#### [The problem]
Leaving out the images, please output every entry exactly as it appears.

::::

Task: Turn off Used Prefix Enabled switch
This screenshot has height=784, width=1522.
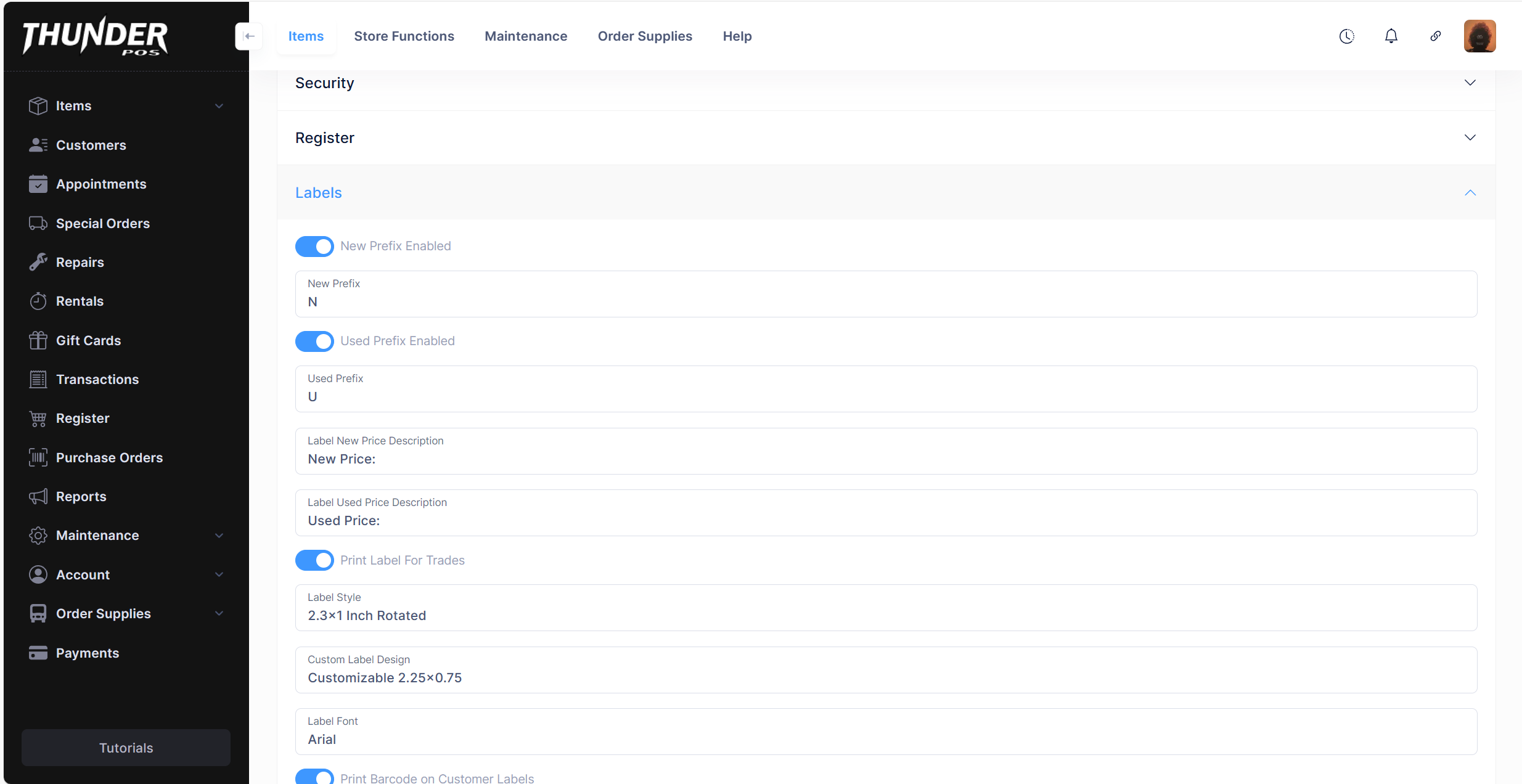Action: coord(314,341)
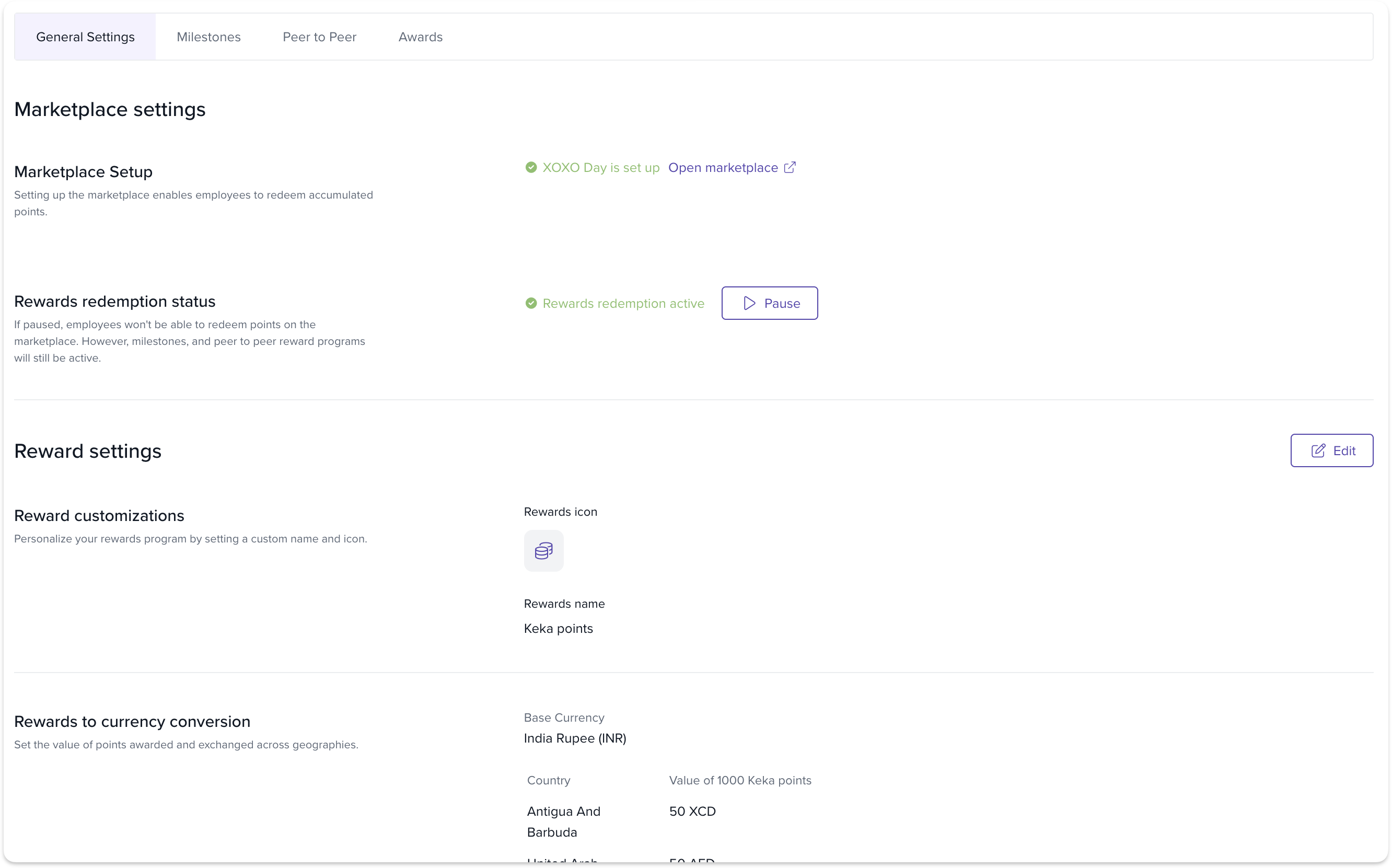Click the 50 XCD value
Viewport: 1392px width, 868px height.
point(692,811)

::::

#### [Solution to this problem]
Task: Turn off Used Prefix Enabled switch
This screenshot has height=784, width=1522.
Action: coord(314,341)
Click the 50 XCD value
Viewport: 1392px width, 868px height.
point(692,811)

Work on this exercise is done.